LISTED RECORDS Start Marker
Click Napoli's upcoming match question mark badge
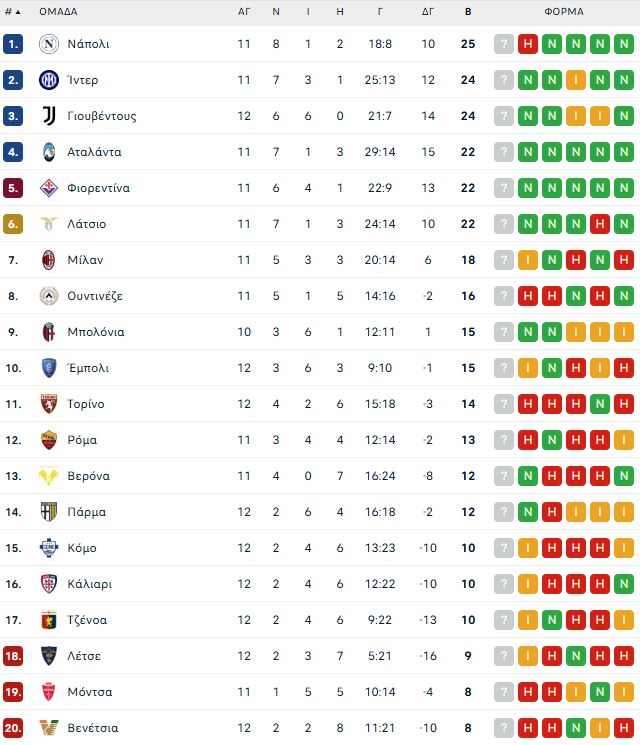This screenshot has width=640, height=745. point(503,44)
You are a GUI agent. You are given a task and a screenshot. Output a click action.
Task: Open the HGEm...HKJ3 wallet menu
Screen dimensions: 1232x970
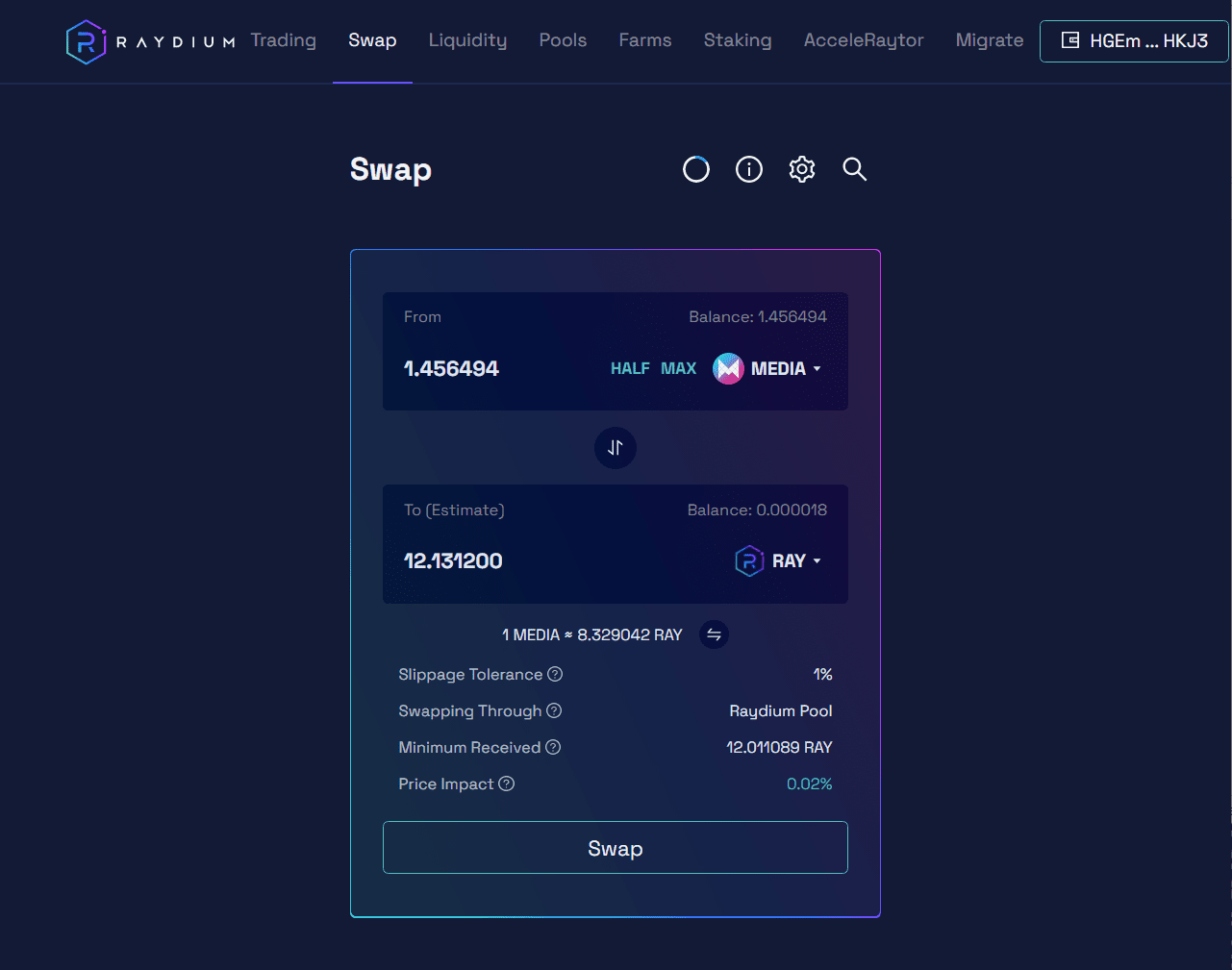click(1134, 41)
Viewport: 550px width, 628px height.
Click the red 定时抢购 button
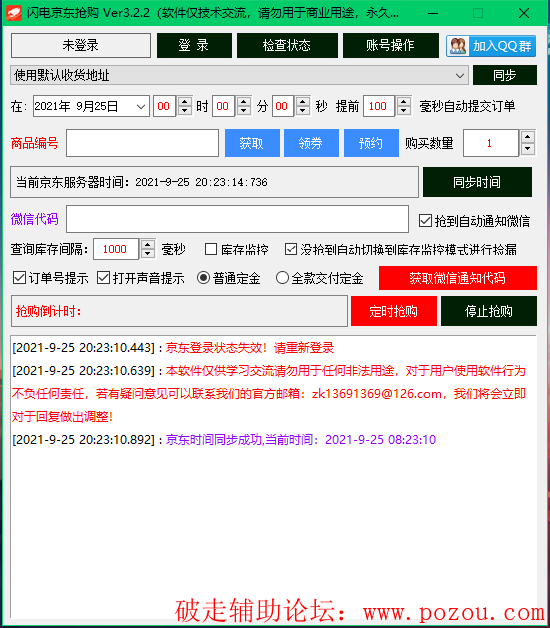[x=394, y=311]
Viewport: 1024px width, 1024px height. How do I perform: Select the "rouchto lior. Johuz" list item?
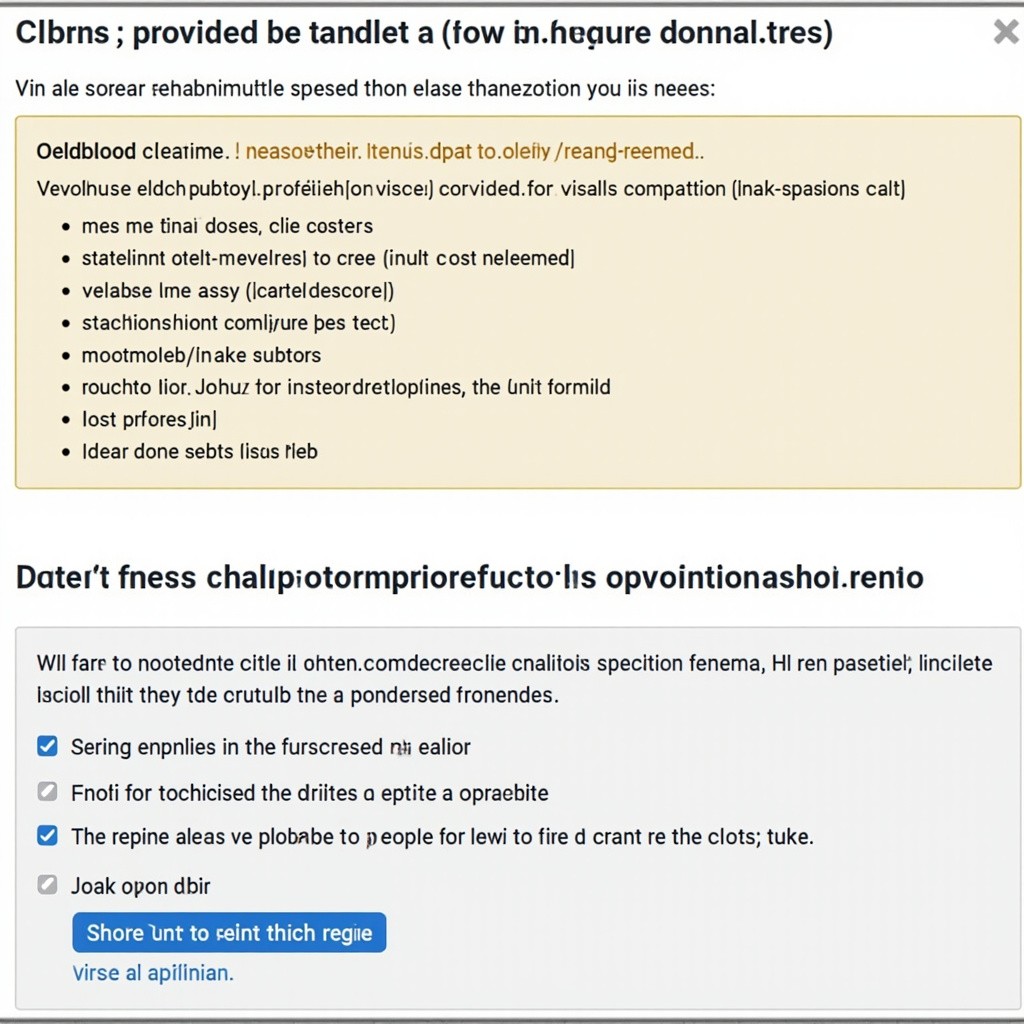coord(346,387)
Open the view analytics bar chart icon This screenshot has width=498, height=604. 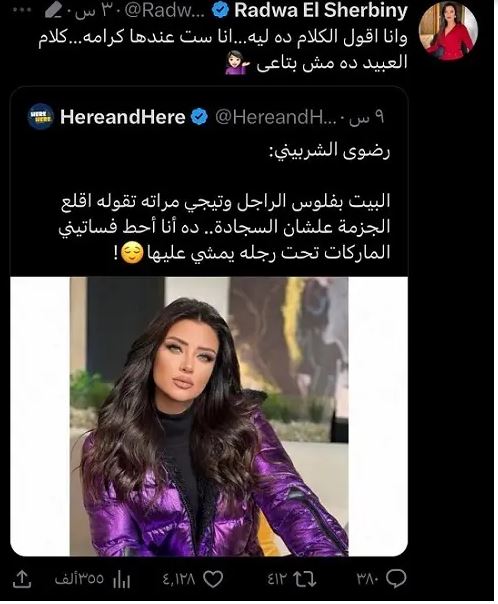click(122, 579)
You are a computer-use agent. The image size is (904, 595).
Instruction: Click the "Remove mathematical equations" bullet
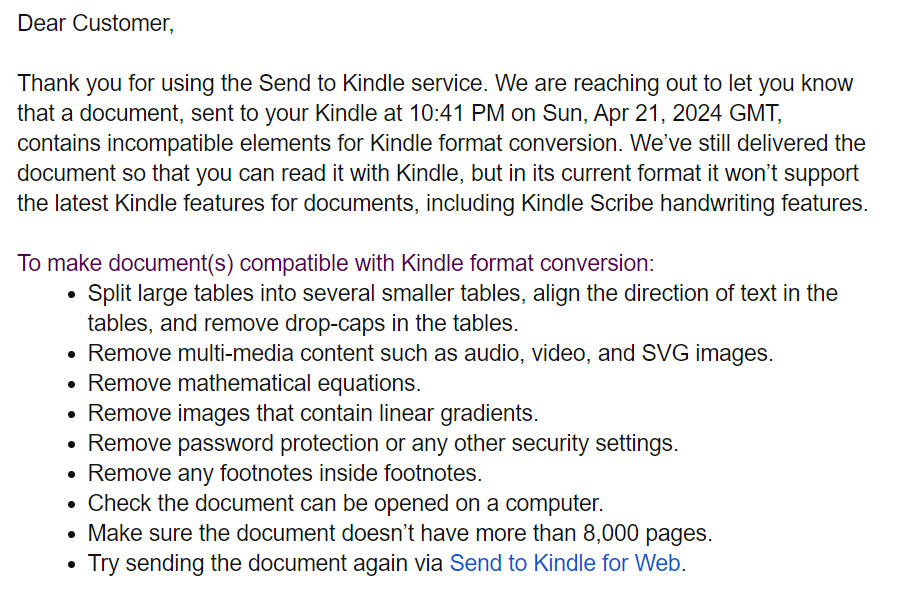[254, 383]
LISTED RECORDS End Marker
(YOUR INSTRUCTIONS)
Each line that contains "agent" is to be copied from the listing above.

(ANSWER BOX)
You are a GUI agent. You are given a task and a screenshot. Output a click action.
You are a computer-use agent. The image size is (904, 595).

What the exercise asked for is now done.